Proprio su queste note della giustificazione di spese così elevate, in queste ore si è aperto un altro palcoscenico dell’Intelligenza Artificiale, quello cinese, con le nuove indicazioni fornite della società considerata “lowcost” DeepSeek, lo stesso terreno di battaglia nel quale si stanno misurando a suon di chip i governi di Cina e Stati Uniti.

DeepSeek aveva scosso la Silicon Valley lo scorso gennaio con il potente ma economico R1 e da allora è rimasta all’avanguardia di una crescente ondata di sviluppo di intelligenza artificiale cinese dimostrando come le aziende cinesi possano fare passi da gigante anche senza i semiconduttori più all’avanguardia. In questi giorni DeepSeek ha presentato un aggiornamento di un modello precedente che, a suo dire, supera il fondamentale R1 nei benchmark chiave.

La notizia ha provocato uno spostamento degli investitori in AI dagli Usa all’Asia.

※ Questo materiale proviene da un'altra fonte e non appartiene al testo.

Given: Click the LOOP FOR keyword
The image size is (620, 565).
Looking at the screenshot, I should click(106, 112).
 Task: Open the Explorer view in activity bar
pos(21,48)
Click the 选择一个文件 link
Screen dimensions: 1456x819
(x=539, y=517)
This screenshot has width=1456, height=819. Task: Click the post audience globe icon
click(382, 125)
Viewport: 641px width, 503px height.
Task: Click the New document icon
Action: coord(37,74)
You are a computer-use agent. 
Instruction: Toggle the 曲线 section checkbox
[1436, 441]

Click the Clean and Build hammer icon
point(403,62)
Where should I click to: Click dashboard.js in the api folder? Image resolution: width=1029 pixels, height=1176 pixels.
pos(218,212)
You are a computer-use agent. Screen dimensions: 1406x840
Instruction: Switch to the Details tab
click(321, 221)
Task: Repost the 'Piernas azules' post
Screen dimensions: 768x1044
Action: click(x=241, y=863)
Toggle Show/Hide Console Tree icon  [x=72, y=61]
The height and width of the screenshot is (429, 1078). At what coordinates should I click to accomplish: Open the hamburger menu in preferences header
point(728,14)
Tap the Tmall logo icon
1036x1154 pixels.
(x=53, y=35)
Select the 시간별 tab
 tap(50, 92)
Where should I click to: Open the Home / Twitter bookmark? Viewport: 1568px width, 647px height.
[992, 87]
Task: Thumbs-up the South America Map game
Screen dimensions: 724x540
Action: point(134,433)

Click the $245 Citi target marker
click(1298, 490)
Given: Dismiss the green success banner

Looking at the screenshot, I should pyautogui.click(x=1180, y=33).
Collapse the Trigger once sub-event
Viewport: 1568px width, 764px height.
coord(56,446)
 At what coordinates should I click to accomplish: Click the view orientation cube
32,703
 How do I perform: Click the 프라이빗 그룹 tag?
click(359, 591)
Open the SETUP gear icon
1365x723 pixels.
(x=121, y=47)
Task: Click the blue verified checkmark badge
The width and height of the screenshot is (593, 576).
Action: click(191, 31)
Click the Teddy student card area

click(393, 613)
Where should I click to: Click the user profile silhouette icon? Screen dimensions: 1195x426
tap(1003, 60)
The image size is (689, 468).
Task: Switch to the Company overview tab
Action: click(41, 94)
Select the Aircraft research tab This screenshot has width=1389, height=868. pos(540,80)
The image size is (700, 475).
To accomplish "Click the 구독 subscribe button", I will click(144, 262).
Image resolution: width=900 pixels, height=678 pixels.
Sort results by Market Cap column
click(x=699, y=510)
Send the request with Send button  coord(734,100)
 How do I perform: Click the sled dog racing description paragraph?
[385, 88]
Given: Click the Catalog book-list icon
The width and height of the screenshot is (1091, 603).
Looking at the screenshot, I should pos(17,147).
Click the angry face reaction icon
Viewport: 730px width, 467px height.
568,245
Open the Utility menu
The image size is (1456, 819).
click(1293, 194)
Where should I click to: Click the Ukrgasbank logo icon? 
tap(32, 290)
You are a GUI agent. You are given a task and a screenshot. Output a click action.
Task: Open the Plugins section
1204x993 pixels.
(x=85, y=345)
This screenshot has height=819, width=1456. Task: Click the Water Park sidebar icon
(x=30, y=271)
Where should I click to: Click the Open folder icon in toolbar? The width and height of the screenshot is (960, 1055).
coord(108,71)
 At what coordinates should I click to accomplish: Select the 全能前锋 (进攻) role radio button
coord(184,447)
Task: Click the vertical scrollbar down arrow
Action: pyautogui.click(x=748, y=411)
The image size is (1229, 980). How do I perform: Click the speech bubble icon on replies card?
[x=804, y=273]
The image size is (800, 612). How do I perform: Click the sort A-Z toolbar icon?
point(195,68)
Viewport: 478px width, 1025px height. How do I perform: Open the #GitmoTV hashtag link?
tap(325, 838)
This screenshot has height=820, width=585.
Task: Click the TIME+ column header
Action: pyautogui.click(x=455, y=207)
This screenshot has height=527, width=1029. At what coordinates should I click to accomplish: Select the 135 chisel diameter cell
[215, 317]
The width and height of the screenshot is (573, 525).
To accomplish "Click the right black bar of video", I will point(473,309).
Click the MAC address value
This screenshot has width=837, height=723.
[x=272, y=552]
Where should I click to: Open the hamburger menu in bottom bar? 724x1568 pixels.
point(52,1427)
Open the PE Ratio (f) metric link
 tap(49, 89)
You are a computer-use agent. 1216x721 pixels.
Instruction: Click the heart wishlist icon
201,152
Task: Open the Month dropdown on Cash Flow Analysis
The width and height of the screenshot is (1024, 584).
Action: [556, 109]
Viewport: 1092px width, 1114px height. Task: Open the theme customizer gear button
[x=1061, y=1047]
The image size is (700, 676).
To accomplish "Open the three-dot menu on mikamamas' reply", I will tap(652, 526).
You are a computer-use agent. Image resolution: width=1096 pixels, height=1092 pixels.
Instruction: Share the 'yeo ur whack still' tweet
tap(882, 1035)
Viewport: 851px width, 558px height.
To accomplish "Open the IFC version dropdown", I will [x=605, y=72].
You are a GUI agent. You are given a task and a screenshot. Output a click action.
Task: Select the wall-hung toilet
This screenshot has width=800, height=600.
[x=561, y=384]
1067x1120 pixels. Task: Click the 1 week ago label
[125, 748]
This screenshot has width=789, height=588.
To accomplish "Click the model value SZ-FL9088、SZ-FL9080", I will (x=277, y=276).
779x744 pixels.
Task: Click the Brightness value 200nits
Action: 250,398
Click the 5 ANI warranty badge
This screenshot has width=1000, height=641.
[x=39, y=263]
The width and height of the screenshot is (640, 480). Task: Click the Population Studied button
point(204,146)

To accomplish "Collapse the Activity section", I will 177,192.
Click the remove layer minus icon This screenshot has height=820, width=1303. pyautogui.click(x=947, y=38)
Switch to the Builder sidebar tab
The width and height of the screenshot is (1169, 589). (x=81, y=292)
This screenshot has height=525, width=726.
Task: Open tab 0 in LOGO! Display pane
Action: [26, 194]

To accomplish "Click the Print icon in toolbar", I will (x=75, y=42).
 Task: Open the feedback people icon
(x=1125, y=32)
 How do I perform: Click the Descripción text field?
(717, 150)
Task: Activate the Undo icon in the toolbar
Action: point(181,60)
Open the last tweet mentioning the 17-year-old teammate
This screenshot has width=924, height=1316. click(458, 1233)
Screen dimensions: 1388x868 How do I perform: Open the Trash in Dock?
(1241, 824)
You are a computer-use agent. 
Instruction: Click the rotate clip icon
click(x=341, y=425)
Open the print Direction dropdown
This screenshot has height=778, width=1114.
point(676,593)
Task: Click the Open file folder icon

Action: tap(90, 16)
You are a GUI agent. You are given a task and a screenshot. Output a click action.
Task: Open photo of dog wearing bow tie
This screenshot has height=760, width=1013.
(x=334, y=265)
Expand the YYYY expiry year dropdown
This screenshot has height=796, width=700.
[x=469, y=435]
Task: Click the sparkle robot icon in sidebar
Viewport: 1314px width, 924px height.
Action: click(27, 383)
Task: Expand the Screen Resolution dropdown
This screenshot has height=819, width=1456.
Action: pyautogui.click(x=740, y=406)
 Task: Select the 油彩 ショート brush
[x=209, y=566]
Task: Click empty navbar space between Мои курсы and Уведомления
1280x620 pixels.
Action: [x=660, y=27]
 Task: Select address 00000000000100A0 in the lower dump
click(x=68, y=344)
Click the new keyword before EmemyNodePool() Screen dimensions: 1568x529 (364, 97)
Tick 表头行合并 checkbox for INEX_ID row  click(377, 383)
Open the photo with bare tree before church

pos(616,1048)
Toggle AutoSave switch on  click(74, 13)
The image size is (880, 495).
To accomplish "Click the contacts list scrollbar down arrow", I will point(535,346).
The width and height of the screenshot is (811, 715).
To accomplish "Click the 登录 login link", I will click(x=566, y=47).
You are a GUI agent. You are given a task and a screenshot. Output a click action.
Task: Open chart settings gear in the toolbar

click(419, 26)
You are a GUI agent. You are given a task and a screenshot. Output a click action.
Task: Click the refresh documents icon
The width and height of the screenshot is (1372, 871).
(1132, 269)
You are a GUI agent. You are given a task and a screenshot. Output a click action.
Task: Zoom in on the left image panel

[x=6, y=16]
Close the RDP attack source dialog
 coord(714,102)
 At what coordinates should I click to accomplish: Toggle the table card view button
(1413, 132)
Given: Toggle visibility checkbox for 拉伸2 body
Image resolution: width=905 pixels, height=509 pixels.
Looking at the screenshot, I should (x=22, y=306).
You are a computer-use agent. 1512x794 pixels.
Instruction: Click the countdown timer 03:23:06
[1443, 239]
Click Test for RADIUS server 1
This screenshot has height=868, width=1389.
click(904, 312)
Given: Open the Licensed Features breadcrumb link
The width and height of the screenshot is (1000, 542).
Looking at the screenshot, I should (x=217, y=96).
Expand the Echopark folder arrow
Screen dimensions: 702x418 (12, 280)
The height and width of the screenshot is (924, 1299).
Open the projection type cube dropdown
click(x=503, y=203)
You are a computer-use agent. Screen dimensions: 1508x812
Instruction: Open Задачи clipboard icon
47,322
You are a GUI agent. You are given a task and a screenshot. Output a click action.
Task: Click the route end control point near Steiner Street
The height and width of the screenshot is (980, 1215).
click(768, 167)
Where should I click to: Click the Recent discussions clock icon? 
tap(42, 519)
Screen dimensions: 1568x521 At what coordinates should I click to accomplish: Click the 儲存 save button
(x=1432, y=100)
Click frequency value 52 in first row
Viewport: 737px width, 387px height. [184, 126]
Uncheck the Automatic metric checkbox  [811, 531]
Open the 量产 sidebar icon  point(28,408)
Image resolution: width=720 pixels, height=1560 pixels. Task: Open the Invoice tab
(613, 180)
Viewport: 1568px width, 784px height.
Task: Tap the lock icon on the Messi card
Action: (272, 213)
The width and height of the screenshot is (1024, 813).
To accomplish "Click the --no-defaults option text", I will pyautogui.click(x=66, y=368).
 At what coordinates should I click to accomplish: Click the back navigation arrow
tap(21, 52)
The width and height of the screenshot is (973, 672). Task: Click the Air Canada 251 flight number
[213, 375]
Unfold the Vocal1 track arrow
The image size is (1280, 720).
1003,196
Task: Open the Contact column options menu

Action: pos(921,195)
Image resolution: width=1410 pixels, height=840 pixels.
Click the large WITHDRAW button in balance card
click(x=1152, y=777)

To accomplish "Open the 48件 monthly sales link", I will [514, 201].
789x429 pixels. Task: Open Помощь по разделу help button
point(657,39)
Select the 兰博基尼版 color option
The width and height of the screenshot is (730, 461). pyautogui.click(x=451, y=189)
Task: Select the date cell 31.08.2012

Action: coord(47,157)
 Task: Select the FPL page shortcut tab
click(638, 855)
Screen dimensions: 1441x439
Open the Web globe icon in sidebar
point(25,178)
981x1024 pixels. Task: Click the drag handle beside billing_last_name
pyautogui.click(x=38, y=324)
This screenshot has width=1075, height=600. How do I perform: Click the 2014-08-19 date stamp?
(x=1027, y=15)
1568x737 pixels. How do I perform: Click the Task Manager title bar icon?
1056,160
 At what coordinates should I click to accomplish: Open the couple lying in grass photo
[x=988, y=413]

L’indice Hang Seng guadagna il 2%e l’indice Hang Seng Tech il 3,5% Alibaba guadagna il 5,5%, Baidu il 6%, Lenovo il 4%. L’indice CSI 300 dei listini di Shanghai e Shenzhen +1,5%, indice Taiex di Taipei +2,3%. I fan di DeepSeek stanno ancora aspettando l’uscita di R2 , il successore di R1, e i media locali attribuiscono il ritardo al perfezionismo e ai problemi tecnici del CEO Liang Wenfeng. “Il nuovo documento di Deepseek propone una nuova architettura basata sull’utilizzo di chip nazionali e, cosa interessante, menziona che si tratta di chip di prossima uscita” ha commentato Xin-Yao Ng, direttore degli investimenti ad Aberdeen Investments. “I nuovi chip più avanzati arriveranno quindi presto sul mercato e Il fatto che Deepseek sia finora leader nell’architettura dell’IA fa ben sperare che vedrà una più ampia adozione nell’ecosistema cinese”.

Intanto gli analisti sono ansiosi di sapere di più sulle prospettive delle spedizioni in Cina e sui dettagli dell’accordo con il presidente Donald Trump per pagare al governo degli Stati Uniti il ​​15% dei ricavi derivanti dalle vendite di alcuni chip avanzati. All’inizio di agosto Trump ha detto che potrebbe consentire a Nvidia di vendere in Cina una versione ridotta del suo chip GPU avanzato di prossima generazione, nonostante i timori radicati a Washington che la Cina possa sfruttare le capacità di intelligenza artificiale degli Stati Uniti per potenziare il proprio esercito. Secondo i critici, questa mossa potrebbe aprire le porte alla Cina, che potrebbe assicurarsi una potenza di calcolo più avanzata dagli Stati Uniti, mentre i due Paesi sono in lotta per la supremazia tecnologica. Il chip più avanzato che Nvidia era attualmente autorizzata a vendere in Cina era l‘H20 che ora potrebbe essere fermato. Venerdì Trump ha annunciato che gli Stati Uniti acquisteranno anche una quota del 9,9% di Intel per 8,9 miliardi di dollari, ovvero 20,47 dollari ad azione, il che rappresenta uno sconto di circa 4 dollari rispetto al prezzo di chiusura delle azioni Intel, pari a 24,80 dollari.